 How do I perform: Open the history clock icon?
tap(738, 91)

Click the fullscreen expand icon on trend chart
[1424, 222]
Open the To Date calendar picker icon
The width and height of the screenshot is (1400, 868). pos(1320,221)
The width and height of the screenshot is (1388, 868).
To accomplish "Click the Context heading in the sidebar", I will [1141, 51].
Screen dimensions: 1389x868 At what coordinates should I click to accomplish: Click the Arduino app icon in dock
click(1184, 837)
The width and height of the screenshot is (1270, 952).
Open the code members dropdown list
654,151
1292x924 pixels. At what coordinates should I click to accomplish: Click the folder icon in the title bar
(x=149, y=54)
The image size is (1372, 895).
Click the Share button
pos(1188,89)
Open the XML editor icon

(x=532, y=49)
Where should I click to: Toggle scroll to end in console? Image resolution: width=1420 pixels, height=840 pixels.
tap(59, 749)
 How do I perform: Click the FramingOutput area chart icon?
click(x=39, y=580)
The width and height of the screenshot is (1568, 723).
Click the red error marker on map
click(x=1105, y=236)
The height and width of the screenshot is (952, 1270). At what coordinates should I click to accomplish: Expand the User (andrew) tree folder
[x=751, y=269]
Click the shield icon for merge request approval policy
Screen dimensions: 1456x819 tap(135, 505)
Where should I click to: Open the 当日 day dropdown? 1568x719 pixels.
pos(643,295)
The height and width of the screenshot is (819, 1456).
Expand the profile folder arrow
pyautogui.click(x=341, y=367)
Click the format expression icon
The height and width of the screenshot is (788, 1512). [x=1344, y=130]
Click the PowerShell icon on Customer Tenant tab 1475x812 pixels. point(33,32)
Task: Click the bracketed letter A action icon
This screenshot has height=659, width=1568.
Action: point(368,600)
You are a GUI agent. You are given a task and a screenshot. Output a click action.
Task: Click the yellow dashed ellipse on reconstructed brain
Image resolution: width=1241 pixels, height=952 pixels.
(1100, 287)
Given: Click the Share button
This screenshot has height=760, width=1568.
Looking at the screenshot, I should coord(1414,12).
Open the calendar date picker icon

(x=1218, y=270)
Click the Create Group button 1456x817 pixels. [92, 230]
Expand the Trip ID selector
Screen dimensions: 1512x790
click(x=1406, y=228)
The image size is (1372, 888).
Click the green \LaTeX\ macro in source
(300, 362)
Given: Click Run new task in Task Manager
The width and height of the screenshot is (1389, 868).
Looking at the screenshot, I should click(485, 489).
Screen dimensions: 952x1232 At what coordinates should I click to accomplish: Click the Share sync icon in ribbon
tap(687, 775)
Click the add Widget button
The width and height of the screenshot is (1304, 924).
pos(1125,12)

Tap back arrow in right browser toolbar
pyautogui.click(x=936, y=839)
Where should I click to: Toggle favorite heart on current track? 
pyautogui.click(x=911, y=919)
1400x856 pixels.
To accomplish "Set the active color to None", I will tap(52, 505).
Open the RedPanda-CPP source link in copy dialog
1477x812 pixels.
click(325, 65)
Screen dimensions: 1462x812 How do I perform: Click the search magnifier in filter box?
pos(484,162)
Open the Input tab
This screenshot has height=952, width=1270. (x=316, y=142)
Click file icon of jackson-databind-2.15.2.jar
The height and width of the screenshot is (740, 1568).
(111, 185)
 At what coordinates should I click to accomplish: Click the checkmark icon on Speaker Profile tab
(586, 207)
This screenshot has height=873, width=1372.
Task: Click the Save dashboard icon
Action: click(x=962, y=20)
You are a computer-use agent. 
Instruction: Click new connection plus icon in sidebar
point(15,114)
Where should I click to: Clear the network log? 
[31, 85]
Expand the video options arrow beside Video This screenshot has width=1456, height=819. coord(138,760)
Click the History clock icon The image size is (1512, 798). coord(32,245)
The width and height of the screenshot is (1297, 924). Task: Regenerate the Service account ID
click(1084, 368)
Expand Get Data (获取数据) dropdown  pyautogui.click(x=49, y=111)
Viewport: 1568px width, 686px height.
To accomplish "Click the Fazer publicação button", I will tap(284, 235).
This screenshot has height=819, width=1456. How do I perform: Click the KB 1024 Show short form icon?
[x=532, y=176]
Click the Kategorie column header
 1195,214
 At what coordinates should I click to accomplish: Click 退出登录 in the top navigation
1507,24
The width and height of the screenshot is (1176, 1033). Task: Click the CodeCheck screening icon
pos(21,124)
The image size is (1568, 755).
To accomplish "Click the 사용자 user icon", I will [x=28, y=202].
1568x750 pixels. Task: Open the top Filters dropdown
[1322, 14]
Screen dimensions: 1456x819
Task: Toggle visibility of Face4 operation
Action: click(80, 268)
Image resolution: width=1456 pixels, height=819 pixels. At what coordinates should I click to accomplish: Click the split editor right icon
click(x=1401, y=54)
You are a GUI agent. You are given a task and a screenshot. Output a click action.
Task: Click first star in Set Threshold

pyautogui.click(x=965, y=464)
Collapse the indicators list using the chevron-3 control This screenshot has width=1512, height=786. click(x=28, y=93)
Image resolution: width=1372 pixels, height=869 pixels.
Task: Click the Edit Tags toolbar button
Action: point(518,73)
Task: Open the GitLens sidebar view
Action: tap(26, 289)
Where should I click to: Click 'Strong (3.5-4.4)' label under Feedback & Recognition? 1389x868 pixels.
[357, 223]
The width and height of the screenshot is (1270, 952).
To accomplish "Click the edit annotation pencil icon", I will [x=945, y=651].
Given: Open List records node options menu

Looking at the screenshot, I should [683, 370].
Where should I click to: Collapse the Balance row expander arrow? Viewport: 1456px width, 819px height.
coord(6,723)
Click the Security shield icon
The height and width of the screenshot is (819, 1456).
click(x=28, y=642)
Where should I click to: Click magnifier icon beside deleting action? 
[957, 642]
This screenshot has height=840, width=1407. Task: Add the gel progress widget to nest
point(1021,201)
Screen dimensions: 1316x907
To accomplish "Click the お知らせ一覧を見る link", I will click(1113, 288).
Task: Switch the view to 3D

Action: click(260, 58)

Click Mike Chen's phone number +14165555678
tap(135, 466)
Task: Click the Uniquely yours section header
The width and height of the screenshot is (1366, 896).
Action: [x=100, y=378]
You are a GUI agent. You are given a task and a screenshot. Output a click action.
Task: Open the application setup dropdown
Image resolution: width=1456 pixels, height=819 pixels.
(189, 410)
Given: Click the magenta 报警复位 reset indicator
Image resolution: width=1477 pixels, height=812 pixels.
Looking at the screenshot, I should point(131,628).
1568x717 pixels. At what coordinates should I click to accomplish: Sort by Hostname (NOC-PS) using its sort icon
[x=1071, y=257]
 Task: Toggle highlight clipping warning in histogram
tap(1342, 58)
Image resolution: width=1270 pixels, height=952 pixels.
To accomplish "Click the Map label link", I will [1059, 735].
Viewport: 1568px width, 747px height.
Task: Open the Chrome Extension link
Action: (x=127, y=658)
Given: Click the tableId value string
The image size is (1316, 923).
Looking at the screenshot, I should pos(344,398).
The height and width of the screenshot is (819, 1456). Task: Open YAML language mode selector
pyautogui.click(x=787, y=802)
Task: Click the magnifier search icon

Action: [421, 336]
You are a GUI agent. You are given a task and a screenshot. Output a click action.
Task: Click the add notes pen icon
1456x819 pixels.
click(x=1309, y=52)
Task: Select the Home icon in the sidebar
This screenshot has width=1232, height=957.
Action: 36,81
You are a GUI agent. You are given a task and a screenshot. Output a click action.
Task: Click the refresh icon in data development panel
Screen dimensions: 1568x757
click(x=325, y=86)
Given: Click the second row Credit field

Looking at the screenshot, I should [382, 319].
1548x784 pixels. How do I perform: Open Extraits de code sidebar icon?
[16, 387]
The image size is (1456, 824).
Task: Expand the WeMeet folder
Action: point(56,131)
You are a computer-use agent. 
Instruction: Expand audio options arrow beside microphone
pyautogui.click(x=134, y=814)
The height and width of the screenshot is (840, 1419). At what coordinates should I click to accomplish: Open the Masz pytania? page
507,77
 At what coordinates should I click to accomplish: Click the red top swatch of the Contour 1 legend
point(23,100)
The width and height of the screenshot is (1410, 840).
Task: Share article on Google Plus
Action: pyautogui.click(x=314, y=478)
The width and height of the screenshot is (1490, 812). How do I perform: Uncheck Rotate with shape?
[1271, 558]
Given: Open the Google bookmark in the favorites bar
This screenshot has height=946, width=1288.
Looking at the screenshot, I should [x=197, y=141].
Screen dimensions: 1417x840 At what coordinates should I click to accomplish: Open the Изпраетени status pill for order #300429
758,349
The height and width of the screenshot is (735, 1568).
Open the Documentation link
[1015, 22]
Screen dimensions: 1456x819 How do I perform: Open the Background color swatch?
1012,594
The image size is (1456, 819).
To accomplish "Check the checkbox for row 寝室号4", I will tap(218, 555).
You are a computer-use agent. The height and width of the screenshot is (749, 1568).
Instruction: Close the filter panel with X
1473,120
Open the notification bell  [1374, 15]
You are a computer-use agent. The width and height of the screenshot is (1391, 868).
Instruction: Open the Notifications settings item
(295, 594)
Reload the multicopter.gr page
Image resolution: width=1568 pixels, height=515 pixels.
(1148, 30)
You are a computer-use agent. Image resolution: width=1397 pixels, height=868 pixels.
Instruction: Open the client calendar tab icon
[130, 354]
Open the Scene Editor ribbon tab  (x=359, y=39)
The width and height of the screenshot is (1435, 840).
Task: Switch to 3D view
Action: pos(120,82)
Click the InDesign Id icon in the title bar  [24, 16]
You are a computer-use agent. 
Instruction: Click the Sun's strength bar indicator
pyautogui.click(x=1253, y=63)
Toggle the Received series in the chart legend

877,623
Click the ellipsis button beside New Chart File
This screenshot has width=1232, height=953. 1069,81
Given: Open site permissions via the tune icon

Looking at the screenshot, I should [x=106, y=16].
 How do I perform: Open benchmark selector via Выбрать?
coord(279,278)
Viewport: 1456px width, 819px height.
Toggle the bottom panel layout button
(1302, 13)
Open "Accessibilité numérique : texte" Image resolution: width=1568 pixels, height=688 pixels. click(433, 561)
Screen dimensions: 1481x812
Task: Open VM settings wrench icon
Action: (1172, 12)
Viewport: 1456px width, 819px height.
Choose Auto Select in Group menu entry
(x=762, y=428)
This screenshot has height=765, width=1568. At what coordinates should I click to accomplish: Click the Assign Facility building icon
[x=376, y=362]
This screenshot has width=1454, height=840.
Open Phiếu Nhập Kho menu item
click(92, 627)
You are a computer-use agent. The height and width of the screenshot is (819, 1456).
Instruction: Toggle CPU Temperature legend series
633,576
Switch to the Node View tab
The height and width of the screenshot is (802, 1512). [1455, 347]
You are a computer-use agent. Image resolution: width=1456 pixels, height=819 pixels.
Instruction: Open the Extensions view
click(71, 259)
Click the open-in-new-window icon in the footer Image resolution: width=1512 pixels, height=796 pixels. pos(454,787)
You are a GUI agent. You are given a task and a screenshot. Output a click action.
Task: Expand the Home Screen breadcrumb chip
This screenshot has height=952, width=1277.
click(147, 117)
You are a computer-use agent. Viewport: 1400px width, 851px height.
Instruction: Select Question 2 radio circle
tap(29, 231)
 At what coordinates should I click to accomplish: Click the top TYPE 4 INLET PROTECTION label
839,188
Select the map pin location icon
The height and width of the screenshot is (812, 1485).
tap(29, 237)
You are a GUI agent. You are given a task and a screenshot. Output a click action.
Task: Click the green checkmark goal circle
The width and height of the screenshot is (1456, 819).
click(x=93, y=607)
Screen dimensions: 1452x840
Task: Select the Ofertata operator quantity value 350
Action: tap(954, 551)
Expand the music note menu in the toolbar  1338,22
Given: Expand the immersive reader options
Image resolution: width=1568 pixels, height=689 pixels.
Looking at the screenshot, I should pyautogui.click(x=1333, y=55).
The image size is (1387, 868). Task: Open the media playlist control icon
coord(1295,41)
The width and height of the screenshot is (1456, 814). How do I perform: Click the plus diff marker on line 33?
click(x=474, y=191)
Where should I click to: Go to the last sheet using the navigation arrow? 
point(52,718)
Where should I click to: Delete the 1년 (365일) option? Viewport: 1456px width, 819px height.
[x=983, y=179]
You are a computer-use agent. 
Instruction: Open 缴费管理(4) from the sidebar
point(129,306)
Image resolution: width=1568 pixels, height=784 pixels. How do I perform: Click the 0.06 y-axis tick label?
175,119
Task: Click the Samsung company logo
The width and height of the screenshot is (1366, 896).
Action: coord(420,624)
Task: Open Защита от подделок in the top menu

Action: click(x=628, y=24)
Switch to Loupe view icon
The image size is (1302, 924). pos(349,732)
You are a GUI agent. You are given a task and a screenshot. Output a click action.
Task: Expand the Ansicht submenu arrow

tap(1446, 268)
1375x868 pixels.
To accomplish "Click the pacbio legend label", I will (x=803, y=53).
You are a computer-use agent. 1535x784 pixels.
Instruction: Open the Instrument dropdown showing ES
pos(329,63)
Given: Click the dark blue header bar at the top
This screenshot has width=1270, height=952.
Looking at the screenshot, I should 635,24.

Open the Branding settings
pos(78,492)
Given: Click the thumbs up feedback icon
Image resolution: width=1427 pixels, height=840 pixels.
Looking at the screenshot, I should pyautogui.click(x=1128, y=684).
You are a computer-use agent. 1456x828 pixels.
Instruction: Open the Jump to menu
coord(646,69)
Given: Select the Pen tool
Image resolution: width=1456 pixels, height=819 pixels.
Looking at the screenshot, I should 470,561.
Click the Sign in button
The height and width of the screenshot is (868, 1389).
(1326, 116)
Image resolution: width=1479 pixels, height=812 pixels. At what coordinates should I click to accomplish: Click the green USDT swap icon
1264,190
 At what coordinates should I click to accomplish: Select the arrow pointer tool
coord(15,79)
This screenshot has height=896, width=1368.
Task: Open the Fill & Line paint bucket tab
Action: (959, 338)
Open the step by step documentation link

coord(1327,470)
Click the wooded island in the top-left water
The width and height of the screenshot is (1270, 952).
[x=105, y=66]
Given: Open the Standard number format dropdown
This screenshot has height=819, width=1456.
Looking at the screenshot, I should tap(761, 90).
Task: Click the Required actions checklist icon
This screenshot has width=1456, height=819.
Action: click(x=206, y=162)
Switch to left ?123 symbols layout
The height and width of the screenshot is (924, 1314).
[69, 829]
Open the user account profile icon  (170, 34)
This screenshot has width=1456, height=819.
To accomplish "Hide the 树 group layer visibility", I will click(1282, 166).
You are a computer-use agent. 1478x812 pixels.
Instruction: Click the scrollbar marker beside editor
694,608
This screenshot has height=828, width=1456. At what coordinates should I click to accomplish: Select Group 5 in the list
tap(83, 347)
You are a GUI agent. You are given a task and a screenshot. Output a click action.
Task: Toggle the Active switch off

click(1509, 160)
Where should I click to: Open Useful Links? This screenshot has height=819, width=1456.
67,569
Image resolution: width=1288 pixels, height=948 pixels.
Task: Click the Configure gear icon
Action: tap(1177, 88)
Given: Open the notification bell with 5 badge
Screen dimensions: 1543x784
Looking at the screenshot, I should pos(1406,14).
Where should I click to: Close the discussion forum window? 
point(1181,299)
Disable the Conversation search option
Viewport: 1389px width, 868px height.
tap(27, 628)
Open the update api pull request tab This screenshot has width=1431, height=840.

**Problem**. Search the entries above for the word "Home", and copy every line where it occurs.

**Task output**.
Task: Select the Home icon in the sidebar
Task: Expand the Home Screen breadcrumb chip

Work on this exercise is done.